Edge Case 3: nbf == now is valid

nbf validation is inclusive. current_time == nbf means the token is now
valid. Test 50 verifies this boundary. It is the mirror image of exp and they
are easy to confuse.

Edge Case 4: aud can be a string or a list

RFC 7519 Β§4.1.3 allows aud to be either a single string or a JSON array. A
validator that only handles the string case will reject valid multi-audience
tokens (Test 57). More dangerously, one that handles the list case with a
short-circuit comparison leaks timing information about the list contents.

Edge Case 5: Constant-time for the HMAC signature comparison

hmac.compare_digest is mandatory when comparing the HMAC signature. Standard
Python == short-circuits on the first mismatched byte β€” a timing oracle on
the signature comparison could leak information about the HMAC output, which in
turn could leak information about the signing key itself. That is the real
threat.

aud and iss are delegated to jwt.decode_complete() in this exercise.
Those values are not secret β€” an attacker learning your audience string cannot
forge a token without the signing key β€” so PyJWT's standard equality comparison
for them is acceptable here.

Category 15 of the test suite probes constant-time discipline on the HMAC
secret itself: tokens signed with a secret that shares a prefix with the real
secret must be rejected correctly regardless of how many bytes matched.

Edge Case 6: kid must be an allowlist lookup, never a path

If the JWT header contains a kid (Key ID) field, your validator must look it
up in a caller-provided key_store set. It must never use kid as a filename
or path component of any kind. An attacker who sets kid to
../../../../dev/null on a naive implementation can force your validator to
load an empty file as the signing key, then forge tokens signed with an empty
HMAC secret. Test 77 submits exactly this path traversal attempt.

API Security in Action (p. 191, Table 6.2) is explicit: kid "can be
safely looked up in a server-side set of keys" but other key-embedding headers
like jwk and jku "lose all security properties" β€” treat them as untrusted.

Edge Case 7: jti must be required when a revocation set is given

It is tempting to skip the jti check when the claim is absent: after all, you
cannot revoke something that has no ID. But the correct fail-secure behaviour
is the opposite: if the caller provides a revoked_jti_set, they are asserting
that all valid tokens must carry a jti. A token without one cannot be verified
as non-revoked, so it must be rejected. Test 69 verifies this.

## Exercise data

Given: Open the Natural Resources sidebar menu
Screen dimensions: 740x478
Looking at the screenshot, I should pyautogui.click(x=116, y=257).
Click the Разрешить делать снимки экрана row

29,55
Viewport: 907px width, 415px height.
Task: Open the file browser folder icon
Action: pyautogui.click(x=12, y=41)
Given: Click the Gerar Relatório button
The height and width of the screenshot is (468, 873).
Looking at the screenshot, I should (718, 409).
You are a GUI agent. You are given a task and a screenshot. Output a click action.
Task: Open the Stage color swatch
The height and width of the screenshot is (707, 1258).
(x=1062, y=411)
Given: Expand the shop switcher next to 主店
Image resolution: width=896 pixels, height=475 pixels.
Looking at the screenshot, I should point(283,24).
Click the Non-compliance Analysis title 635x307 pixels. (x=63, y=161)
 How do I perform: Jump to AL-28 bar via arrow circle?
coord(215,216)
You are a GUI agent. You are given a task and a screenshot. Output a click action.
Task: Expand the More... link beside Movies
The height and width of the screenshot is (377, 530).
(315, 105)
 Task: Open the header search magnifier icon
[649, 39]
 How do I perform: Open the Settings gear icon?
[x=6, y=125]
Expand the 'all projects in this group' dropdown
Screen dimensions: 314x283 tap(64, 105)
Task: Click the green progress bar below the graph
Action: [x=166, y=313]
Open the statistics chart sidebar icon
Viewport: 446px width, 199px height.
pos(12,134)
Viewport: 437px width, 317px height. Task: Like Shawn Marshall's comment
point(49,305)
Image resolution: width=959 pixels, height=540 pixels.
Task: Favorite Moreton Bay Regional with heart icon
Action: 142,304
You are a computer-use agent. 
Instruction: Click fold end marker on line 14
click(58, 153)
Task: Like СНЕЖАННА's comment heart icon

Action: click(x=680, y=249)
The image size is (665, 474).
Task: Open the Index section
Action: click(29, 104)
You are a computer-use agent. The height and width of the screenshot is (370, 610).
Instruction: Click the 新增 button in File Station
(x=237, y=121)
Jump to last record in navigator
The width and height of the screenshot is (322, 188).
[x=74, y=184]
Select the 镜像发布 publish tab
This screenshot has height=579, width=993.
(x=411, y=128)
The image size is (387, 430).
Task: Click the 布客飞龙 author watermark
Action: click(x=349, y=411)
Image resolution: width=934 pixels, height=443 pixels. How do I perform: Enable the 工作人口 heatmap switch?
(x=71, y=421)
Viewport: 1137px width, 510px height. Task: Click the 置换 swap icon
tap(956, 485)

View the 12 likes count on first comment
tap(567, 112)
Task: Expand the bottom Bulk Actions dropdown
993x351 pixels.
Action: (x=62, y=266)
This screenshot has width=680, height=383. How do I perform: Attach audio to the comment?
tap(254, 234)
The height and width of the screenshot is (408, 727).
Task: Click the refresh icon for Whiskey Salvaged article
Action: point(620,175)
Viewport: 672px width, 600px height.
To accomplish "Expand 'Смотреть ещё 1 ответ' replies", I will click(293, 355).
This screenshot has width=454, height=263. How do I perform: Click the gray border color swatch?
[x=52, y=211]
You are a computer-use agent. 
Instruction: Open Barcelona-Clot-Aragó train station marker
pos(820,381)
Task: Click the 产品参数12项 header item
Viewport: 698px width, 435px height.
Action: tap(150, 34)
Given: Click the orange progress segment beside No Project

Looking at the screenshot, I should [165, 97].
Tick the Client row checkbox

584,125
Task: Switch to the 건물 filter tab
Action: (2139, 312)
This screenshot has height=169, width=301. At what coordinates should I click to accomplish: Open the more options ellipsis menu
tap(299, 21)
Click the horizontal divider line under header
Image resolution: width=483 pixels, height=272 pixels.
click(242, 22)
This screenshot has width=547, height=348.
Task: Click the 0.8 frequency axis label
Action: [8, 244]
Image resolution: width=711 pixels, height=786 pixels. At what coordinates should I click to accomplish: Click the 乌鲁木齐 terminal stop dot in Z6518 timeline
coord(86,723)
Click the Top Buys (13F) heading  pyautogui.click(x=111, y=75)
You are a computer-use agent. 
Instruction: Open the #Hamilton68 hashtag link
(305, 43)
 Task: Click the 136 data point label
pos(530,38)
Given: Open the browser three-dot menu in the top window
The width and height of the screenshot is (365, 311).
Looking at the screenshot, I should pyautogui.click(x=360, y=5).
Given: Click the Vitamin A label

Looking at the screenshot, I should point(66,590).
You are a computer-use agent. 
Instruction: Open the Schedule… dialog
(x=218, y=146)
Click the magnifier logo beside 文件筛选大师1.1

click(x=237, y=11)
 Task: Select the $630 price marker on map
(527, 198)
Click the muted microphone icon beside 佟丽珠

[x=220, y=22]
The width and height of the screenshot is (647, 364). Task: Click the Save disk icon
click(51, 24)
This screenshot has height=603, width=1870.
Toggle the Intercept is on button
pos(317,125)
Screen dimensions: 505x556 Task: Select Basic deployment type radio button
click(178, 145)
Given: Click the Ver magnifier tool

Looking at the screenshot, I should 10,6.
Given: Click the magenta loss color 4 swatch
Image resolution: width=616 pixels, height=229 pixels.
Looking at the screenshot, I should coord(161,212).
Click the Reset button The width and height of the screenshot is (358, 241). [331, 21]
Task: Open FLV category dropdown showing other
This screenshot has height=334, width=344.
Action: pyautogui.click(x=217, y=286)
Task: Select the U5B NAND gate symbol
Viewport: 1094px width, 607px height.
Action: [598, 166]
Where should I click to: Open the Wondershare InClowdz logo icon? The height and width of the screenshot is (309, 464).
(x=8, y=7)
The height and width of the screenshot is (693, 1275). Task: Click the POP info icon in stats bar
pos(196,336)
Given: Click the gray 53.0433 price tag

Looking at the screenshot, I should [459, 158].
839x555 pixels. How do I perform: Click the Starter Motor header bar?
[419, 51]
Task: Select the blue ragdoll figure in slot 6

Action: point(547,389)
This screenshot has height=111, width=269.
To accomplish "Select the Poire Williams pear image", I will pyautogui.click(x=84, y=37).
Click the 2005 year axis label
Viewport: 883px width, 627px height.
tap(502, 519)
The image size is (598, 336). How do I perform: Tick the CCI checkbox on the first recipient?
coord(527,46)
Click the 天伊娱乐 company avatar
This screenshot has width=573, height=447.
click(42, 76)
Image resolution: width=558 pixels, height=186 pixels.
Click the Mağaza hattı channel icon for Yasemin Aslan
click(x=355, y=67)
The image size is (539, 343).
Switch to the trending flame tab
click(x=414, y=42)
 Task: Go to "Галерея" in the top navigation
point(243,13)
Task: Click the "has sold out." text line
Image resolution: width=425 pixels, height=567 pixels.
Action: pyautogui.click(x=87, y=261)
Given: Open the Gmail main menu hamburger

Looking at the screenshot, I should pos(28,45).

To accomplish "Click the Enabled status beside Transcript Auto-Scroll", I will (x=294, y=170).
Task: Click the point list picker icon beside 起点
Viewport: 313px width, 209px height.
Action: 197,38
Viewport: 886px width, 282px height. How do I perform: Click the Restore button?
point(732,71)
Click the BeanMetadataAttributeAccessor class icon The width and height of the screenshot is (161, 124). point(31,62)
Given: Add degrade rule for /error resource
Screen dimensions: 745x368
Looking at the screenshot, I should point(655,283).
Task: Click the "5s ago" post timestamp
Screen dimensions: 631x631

## Required task 1
From the JWT edge-case notes, return the part that opens with the words containing "If the JWT header" and closes with "them as untrusted.".
## Required task 2
In the records, rename "Viewport" to "Display" in the part that opens with the line containing "Task: Click the point" and closes with the line containing "Click the BeanMetadataAttributeAccessor", keeping all else the same, and give back only those lines.

## Correct output 1
If the JWT header contains a kid (Key ID) field, your validator must look it
up in a caller-provided key_store set. It must never use kid as a filename
or path component of any kind. An attacker who sets kid to
../../../../dev/null on a naive implementation can force your validator to
load an empty file as the signing key, then forge tokens signed with an empty
HMAC secret. Test 77 submits exactly this path traversal attempt.

API Security in Action (p. 191, Table 6.2) is explicit: kid "can be
safely looked up in a server-side set of keys" but other key-embedding headers
like jwk and jku "lose all security properties" β€” treat them as untrusted.

## Correct output 2
Task: Click the point list picker icon beside 起点
Display: 313px width, 209px height.
Action: 197,38
Display: 886px width, 282px height. How do I perform: Click the Restore button?
point(732,71)
Click the BeanMetadataAttributeAccessor class icon The width and height of the screenshot is (161, 124). point(31,62)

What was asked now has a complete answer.